Anyone who is diagnosed with esophageal cancer that has not spread to distant sites (other organs or lymph nodes outside of the tumor region) is a candidate, and should see a surgeon. A consult with a surgeon prior to beginning any therapy is an essential component of esophageal cancer care, even in a setting where multimodality therapy (chemotherapy and radiation) is being recommended. If, however, the diagnostic work-up indicates the presence of advanced disease (stage IV), surgical therapy is generally not beneficial. There are occasions where impending obstruction of the esophagus coupled with excessive weight loss prior to the diagnosis will prompt a consultation for surgical placement of a feeding tube.
The first step is to identify a center of excellence where esophageal disease is a specialty practice. Next is to undergo consultation with an esophageal specialist, this can be a clinician based in surgical or gastroenterology practice.

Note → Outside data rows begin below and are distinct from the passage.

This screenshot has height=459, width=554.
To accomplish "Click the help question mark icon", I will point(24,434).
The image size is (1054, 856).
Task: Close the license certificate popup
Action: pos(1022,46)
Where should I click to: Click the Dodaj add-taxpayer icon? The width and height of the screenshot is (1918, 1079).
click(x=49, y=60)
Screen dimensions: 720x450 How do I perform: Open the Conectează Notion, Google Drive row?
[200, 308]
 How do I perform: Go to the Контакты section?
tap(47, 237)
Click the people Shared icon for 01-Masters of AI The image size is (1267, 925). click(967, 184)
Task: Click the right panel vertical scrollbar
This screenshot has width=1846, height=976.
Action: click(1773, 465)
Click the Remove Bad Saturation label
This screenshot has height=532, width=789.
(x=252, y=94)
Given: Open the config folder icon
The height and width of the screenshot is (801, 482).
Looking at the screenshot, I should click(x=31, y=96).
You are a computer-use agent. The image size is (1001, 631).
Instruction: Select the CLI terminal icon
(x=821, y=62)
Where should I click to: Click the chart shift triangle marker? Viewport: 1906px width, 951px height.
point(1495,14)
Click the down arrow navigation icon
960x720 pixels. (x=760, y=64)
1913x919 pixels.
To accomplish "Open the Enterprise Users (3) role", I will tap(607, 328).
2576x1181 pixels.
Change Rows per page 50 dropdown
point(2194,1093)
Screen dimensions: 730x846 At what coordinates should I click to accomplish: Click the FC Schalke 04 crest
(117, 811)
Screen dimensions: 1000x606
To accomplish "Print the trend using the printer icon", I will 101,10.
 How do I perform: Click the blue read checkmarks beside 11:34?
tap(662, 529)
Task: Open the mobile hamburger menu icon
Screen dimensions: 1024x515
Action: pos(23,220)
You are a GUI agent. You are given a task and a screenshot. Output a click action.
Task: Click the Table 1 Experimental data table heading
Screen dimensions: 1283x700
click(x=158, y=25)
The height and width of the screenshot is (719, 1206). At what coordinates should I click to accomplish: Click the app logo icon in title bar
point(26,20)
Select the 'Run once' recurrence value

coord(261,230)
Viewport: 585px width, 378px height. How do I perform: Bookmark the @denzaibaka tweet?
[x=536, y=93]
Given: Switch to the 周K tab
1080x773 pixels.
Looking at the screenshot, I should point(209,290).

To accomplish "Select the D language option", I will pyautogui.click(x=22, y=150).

A detailed history will guide a work-up; a series of tests that your doctor will recommend to you. Endoscopy is often the first study performed. This will allow your doctor to directly view the esophagus and to document, describe and biopsy any esophageal abnormalities. If a tumor is encountered, ultrasound performed at the time of the endoscopy will detail the depth of penetration of the tumor into the esophageal wall and the presence of any lymph nodes with potential spread of disease. These important characteristics of the tumor determine the recommended treatment for a newly diagnosed cancer. A CT scan of the chest and abdomen and PET scan are recommended for tumors that are of significant size or penetrating the wall of the esophagus. Both of these tests aid to establish the extent of the tumor spread, otherwise known as stage.